Another defender of the president, however, was not so reluctant to assail Taylor personally. “A pitiful, ignorant, insubordinate gossip with no trustworthy information,” John Dowd, a former lawyer for Trump who represented him during Mueller’s investigation, said in an email after the hearing.

The public hearings that opened Wednesday were meant to take the case developed by Democrats behind closed doors over the past seven weeks out of the darkness and onto the national stage, dramatising it in a way that a black-and-white transcript of a deposition never could.

With the exception of a newly reported conversation in which Trump supposedly emphasised that an investigation of former Vice President Joe Biden was his priority, the vast majority of testimony by Taylor and Kent stuck closely to their previous closed-door interviews. But the public had never heard either describe their experiences before and Democrats hoped to build on their stories with a rapid-fire set of additional public hearings over the next week.

Their goal is to transform what might seem like an abstract debate over foreign policy into high crimes and misdemeanors in the public mind. Trump suspended $391 million in US security aid approved by Congress at the same time he pressed Ukraine to help him with his domestic battles against Democrats like Biden.

Taylor brought a diplomat’s perspective to the consequences. “Our holding up of security assistance that would go to a country that is fighting aggression from Russia for no good policy reason, no good substantive reason, no good national security reason is wrong,” he told lawmakers.

Republicans were all over the place in their response, reprising favorite attacks on Biden, Mueller, the FBI and President Barack Obama. They argued that there was no direct link between the security aid and Trump’s demand for information about Democrats, even though the president’s own chief of staff acknowledged that the money was suspended in part to force Ukraine to investigate, an admission he later tried to take back.

They also pointed out that Ukraine’s president, Volodymyr Zelenskiy, did not even know that the aid had been frozen at the time Trump asked him for “a favour” during a July 25 phone call, even though the Ukrainians discovered it within a few weeks. They argued that Trump did not tie the aid to the investigations because ultimately he did release the money, without mentioning that he only did so after senators of both parties pressured him to do so and threatened legislation if he did not.

But those were details and amid the chorus of complicated Ukrainian names and insider politics some of that may have gotten lost in the din.

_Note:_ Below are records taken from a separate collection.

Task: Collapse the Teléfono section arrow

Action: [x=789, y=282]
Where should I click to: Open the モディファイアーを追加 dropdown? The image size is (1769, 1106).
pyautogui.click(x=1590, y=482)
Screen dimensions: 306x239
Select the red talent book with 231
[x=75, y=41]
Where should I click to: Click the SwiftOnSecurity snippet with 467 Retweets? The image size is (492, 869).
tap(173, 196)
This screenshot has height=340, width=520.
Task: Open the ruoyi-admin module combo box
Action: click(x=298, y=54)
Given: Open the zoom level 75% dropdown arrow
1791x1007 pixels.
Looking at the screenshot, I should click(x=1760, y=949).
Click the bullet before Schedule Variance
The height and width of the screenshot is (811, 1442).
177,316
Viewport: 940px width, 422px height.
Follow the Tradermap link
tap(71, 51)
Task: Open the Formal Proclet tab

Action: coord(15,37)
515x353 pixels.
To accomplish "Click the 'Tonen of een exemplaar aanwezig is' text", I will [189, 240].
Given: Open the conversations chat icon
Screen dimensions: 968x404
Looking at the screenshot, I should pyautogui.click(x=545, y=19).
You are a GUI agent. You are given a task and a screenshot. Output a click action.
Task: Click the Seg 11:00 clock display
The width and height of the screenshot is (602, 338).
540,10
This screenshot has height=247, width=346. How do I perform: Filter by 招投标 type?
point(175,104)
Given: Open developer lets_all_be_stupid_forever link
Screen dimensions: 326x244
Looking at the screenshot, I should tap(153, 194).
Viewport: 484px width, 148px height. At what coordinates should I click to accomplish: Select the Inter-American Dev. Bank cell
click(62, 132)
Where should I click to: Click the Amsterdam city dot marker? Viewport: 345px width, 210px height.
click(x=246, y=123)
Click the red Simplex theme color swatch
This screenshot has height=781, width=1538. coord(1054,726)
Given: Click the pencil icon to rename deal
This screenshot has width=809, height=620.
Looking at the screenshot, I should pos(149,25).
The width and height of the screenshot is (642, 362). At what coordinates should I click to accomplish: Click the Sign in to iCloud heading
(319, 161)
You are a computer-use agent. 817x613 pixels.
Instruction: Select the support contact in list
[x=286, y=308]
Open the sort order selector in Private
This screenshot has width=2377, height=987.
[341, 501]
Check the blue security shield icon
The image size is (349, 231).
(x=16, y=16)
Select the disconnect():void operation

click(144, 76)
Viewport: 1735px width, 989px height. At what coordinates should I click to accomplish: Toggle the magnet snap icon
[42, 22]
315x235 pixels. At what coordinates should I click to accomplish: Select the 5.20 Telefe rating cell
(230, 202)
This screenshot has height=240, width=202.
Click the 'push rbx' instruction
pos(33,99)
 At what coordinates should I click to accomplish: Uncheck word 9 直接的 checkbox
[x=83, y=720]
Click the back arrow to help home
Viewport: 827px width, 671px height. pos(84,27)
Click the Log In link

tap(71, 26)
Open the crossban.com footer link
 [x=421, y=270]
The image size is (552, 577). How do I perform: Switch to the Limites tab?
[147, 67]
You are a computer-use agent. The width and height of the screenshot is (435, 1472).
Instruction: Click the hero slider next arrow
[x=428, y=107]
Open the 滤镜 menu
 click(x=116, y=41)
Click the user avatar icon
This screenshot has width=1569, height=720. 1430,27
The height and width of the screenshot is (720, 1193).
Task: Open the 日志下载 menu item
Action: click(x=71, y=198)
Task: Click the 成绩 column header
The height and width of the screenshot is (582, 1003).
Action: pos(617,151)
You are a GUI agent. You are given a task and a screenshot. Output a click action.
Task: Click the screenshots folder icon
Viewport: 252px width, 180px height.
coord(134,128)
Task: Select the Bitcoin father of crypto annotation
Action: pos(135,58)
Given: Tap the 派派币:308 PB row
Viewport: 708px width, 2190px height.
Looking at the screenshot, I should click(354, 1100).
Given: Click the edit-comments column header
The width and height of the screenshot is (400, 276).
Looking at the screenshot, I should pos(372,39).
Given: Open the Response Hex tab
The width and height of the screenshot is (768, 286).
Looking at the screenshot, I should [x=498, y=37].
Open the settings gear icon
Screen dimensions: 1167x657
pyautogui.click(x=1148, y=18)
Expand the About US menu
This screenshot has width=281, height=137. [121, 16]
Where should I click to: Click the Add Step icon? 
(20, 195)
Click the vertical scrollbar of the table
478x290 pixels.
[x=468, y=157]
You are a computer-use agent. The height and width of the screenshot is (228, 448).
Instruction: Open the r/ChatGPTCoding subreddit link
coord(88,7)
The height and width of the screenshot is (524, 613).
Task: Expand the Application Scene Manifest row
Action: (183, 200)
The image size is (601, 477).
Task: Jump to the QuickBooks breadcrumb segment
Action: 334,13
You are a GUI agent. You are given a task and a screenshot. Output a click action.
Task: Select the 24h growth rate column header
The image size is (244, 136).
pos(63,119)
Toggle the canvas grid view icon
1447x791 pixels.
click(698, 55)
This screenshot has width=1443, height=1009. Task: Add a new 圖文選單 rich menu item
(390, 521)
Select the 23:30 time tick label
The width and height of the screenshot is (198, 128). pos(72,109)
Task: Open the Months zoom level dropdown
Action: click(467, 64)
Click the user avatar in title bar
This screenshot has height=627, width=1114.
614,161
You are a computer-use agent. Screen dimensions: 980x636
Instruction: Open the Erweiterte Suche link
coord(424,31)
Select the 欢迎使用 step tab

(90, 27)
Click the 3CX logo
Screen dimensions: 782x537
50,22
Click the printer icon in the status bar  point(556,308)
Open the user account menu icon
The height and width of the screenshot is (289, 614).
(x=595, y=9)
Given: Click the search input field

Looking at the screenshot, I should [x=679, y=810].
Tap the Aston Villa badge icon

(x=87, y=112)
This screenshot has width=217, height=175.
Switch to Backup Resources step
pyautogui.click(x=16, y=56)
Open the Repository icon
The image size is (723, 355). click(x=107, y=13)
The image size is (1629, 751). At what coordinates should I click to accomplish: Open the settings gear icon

For Republicans, it was enough to muddy the waters, to present an alternate theory of the case, to stress that the witnesses did not talk with Trump and to then brush off the whole debate as dull.

“This clown show is horribly boring,” the president’s son Eric Trump wrote on Twitter. “There is not a single person outside the beltway who is engaged in this nonsense.”

Like members of Congress, it may be that much of the public has already made up its mind. In recent polls 49% favour impeaching Trump while 47% oppose it, roughly the same proportion as the popular vote in 2016, and it may be that none of the testimony from Wednesday or in the days to come will move those numbers.

But after Mueller’s lackluster testimony last summer, all the air went out of the Democrats’ impeachment balloon. After Taylor, the balloon was refilled, at least for now.